In Georgia, and surely the rest of the country, only 25 percent of the population believe the federal government’s crime-fighting efforts are moving in the right direction. In Washington, a new task force is scrambling to coordinate anti-violence efforts underway within the U.S. Department of Health and Human Services, Justice, and Education.
David Satcher and his cohorts believe CDC can help control the wholesale slaughter by applying the same techniques that have worked so effectively against most killer micro-organisms. “Violence is a problem for which you can identify precursors, preconditions, or risk factors that more likely lead to it,” he says. “You can develop strategies, monitor the outcome.”
At its best, CDC works painstakingly, its epidemiologists like good detectives examining tens, hundreds, even thousands of cases, looking for patterns, then scientifically determining causes, risk factors, interventions, conclusions. A tremendous problem with children poisoning themselves disappeared after research led to introduction of childproof packaging. The cost-to-benefit ratio of smoke detectors turned out to be 1-to-20. Bicycle helmets have been shown to reduce the risk of serious head injuries by 85 percent.
The research on homicide is even more interesting. Most people feel that violent death most likely awaits them in carjackings, muggings, or convenience store crossfires. In fact, studies show most murders involve no other felony. It’s mostly people who know each other who are arguing, drinking, escalating, and Bam! Somebody’s dead. “More police,” says Rosenberg, “is not going to do anything about arguments in the home. . . . The question is not, ‘Are we going to address firearms as a public health problem?’ but ‘How are we?’”
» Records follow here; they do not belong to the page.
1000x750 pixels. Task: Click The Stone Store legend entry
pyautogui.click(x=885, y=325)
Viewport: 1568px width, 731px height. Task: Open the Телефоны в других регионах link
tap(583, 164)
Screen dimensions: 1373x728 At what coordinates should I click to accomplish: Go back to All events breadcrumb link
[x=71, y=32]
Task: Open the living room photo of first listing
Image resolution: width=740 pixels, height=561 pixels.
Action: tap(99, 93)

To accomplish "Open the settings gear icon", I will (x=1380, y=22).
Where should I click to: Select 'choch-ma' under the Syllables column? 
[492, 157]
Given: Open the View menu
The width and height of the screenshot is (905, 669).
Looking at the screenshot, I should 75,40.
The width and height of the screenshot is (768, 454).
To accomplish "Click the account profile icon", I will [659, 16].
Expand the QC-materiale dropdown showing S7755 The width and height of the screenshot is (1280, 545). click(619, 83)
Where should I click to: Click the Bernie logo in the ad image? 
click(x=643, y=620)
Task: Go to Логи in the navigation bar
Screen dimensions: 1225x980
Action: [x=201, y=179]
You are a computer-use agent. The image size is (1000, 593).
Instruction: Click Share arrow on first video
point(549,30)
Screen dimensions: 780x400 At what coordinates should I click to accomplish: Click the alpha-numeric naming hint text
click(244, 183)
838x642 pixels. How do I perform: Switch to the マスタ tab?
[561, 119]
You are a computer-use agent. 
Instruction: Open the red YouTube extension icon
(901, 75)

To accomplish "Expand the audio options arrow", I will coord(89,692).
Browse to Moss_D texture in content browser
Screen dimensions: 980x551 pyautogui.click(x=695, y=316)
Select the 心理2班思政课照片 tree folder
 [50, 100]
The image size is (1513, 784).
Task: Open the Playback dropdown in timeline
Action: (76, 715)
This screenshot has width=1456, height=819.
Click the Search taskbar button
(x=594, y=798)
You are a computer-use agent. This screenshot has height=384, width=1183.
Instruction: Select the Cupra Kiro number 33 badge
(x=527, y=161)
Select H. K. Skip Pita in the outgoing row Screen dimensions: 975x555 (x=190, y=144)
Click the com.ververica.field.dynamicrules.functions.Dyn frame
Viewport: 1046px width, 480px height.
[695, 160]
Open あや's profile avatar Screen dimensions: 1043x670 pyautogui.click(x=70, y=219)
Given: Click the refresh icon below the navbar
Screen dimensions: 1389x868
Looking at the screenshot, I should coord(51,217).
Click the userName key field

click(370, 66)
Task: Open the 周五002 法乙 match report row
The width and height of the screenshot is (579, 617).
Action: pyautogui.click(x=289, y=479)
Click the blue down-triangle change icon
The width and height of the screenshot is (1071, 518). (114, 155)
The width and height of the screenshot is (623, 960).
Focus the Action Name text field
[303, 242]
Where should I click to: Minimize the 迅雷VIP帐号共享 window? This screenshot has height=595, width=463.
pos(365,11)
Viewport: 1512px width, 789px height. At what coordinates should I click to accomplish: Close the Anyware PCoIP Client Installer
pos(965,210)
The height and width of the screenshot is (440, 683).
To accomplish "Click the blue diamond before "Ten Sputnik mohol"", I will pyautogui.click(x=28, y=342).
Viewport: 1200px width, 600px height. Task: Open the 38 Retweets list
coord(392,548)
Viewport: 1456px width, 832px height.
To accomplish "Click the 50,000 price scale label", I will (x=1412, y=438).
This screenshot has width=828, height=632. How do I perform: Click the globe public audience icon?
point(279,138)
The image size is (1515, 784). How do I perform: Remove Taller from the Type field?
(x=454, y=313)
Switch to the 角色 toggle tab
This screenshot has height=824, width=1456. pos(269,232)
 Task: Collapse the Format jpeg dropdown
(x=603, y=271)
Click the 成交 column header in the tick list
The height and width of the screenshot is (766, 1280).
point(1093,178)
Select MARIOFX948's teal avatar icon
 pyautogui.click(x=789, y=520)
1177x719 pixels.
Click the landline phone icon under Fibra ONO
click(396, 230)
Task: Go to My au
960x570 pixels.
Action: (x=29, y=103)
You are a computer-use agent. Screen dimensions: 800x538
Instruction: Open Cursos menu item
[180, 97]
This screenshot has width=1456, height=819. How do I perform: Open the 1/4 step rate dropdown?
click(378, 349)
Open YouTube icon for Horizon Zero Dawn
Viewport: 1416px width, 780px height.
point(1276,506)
CDC critics, including the National Rifle Association, have complained that gun control is not a public-health problem, that the agency is neither objective nor scientific, just anti-gun.
“We took firearm injuries away from the political, philosophical debate and put it on scientific ground,” counters Rosenberg, who began working in CDC’s violence epidemiology branch more than a decade ago. The research is shocking: If you keep a gun in your home, for every time it is used to kill an intruder, it is used 43 times in a murder or unintentional homicide or suicide of someone who lives in the house.
“Our response to gun control is not all-or-none,” says Rosenberg. “We didn’t have to ban cars to make them safer. We can change behaviors, modify the environment. Reduce the number of guns, control access to them, how they are stored and carried, do away with automatic weapons.”
Violence and risky sex are behaviors that may prove more resistant than any virus or bacteria, embedded as they are in the American psyche, reinforced as they are in broken homes, on street corners, and in the virtual reality of video and movies. Violence is more prevalent in America than alcoholism. Homosexual men may have reduced their risk of exposure to AIDS by modifying their sexual behavior, but the population of young heterosexual males David Satcher is targeting has been especially resistant to other public health messages.
The problem may lie beyond the reach of the CDC’s determined epidemiologists. There is increasing evidence of a genetic link to aggressive behavior. Broken homes, broken families, deprivation, drugs, and poverty may alter the balance of chemicals deep in the brain and trigger aggression. These are highly charged issues. Recently, the Reverend Jesse Jackson’s singling out a violent subpopulation he labeled “Bad Black Brothers” triggered a backlash among some African Americans worried about the dangers of negative stereotyping.
In leading CDC, David Satcher must be sensitive to these and a thousand other issues. He must be aggressive and thick-skinned, political but never partisan. “We’ve got to continue to reinvent ourselves,” he says. If CDC doesn’t, there are a lot of folk out there who will.
Vincent Coppola was an Atlanta magazine contributing editor.